Increasing non-economic damages cap
On July 1, 2014, amendments to K.S.A. 60-19a02 increasing Kansas's long-standing cap on non-economic damages (pain and suffering) recoverable in personal injury actions came into effect. The pre-amendment statute enacted in 1988 limited a plaintiff’s recovery of non-economic damages in a personal injury action to $250,000. The amended statute increases the limits for non-economic damages in personal injury actions as follows:
$250,000 for causes of action accruing from July 1, 1988 to July 1, 2014
$300,000 for causes of action accruing on or after July 1, 2014 to July 1, 2018
$325,000 for causes of action accruing on or after July 1, 2018 to July 1, 2022
$350,000 for causes of action accruing on or after July 1, 2022
The amendment comes on the heels of the Kansas Supreme Court’s holding in Miller v. Johnson, 295 Kan. 636, 289 P.3d 1098 (Kan. 2012) (link here). In Miller, the Kansas Supreme Court upheld the $250,000 noneconomic damages cap contained in pre-amended K.S.A. 60-19a02, in the medical malpractice context. The court’s holding was based in part on the fact that due process constraints can be satisfied when the legislature provides an adequate substitute remedy, or “quid pro quo," when modifying common-law rights. The Miller court explained that as part of the quid qo pro analysis, the court must determine whether the legislature substituted an adequate statutory remedy for the modification to the individual right at issue. Miller, 295. Kan. 636, 657, 289 P.3d 1098, 1114. The court then noted that due to the reduction in buying power that accompanies inflation, the $250,000 cap on noneconomic damages provided a less commensurate remedy than when the legislature set it in 1988. Miller, 295. Kan. 636, 658, 289 P.3d 1098, 1114. The Supreme Court warned that it is possible for a substitute remedy that was adequate when originally enacted to become inadequate over time because of inflationary effects and legislative inaction over time. Id. The amendment to K.S.A. 60-19a02 addresses the concerns raised by the court in Miller by increasing the cap on non-economic damages and providing for a gradual increase in the cap to account for inflationary effects.

Record excerpts:

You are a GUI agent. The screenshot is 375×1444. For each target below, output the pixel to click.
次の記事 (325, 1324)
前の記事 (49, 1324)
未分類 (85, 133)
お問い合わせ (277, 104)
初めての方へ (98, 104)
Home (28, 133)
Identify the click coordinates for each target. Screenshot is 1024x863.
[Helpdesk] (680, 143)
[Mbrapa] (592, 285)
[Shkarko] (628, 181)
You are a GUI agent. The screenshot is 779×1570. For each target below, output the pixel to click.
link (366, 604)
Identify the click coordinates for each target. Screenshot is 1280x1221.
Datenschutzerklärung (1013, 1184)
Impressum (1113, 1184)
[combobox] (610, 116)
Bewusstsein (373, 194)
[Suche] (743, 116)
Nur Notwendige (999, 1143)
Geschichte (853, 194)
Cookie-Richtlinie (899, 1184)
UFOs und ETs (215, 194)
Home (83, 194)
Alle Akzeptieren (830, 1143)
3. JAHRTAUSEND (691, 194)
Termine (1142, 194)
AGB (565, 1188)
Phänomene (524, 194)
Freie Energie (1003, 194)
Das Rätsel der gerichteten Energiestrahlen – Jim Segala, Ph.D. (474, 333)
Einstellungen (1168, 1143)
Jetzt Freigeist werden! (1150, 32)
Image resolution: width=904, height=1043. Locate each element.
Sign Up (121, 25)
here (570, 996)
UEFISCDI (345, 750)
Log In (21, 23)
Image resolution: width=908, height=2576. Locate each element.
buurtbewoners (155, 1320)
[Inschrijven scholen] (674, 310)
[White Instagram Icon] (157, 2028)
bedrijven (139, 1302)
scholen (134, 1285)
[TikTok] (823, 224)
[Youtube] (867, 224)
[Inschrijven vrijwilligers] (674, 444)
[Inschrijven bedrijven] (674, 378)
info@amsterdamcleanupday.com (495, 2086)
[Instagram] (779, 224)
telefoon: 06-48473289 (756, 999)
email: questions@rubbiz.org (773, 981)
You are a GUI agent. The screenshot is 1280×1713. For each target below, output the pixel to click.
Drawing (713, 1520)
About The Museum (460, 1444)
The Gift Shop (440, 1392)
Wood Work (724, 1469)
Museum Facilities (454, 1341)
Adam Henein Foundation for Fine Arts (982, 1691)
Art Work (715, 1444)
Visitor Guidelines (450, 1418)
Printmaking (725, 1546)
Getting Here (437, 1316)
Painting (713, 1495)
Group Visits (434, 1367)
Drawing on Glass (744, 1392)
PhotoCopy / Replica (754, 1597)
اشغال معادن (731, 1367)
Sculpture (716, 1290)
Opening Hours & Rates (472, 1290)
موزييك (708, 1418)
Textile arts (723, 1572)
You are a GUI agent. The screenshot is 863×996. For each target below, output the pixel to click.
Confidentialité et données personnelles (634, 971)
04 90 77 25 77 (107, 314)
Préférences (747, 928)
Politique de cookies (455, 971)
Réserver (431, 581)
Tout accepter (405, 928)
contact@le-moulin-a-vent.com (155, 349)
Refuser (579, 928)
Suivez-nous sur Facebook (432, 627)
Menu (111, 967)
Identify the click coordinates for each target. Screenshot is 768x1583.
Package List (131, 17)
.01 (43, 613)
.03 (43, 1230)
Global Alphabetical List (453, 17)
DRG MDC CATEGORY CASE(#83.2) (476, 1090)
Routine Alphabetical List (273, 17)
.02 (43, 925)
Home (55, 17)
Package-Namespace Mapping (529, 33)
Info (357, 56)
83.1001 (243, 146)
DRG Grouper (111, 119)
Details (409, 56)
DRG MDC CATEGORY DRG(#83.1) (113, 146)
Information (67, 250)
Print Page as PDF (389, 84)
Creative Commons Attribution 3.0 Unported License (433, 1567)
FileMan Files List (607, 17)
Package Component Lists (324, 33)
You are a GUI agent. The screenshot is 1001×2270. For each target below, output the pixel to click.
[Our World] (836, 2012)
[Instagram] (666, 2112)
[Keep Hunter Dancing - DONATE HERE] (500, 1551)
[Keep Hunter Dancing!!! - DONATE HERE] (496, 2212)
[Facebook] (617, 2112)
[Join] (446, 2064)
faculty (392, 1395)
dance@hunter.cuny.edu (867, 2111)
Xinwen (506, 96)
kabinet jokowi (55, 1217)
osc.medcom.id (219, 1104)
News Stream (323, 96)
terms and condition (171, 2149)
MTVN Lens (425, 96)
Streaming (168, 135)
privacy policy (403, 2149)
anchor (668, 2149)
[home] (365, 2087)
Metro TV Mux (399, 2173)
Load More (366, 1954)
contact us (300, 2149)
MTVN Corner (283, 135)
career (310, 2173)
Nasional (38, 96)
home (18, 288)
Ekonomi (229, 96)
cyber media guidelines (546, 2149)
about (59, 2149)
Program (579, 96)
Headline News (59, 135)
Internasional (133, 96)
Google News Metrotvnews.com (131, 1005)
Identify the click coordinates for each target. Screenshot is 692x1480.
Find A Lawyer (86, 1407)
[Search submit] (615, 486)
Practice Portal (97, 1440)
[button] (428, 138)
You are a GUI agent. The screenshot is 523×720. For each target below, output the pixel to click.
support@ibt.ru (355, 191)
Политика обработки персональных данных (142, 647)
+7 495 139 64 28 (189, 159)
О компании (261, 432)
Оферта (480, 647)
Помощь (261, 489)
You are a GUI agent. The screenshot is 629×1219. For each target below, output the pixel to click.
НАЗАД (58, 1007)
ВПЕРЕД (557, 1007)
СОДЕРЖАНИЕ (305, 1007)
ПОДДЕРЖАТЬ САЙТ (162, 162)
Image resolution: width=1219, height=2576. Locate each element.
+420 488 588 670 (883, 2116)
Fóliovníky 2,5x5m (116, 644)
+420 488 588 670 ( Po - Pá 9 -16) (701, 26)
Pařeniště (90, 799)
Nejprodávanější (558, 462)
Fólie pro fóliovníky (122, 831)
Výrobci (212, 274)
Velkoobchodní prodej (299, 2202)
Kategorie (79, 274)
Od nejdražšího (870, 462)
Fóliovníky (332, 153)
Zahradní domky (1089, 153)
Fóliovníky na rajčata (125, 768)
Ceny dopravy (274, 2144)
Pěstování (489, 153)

Check your understanding:
(a) Translate this sentence from the passage on Kansas's non-economic damages cap into Spanish: "The pre-amendment statute enacted in 1988 limited a plaintiff’s recovery of non-economic damages in a personal injury action to $250,000."
(b) Extend the passage on Kansas's non-economic damages cap, picking up after its final sentence.

Per-task outputs:
(a) La ley anterior a la reforma, promulgada en 1988, limitaba a $250,000 la indemnización por daños no económicos que un demandante podía obtener en una acción por lesiones personales.

(b)
K.S.A. 60-456(b) has been amended to mirror the requirements for the admissibility of expert testimony set forth in Fed. R. Evid. 702. The amendment abolishes the Frye standard in favor of the familiar Daubert standard currently used in federal court. Under the Frye standard, when faced with a challenge to the admissibility of expert testimony, Kansas courts determined whether the expert’s methods were generally accepted in the relevant scientific community. If so, the evidence was admitted with any deficiencies attributable to either the frailty of the underlying science or the expert’s qualifications, both matters of weight for the jury. With the amendment to K.S.A. 60-456(b), Kansas judges will assume the task of "gatekeeping," or assuring that scientific expert testimony truly proceeds from scientific knowledge. This requires the trial judge to ensure that the expert's testimony is based on sufficient facts or data and is the product of reliable principles and methods. The trial judge must also ensure that the expert has reliably applied the principles and methods to the facts of the case. See K.S.A. 60-456(b).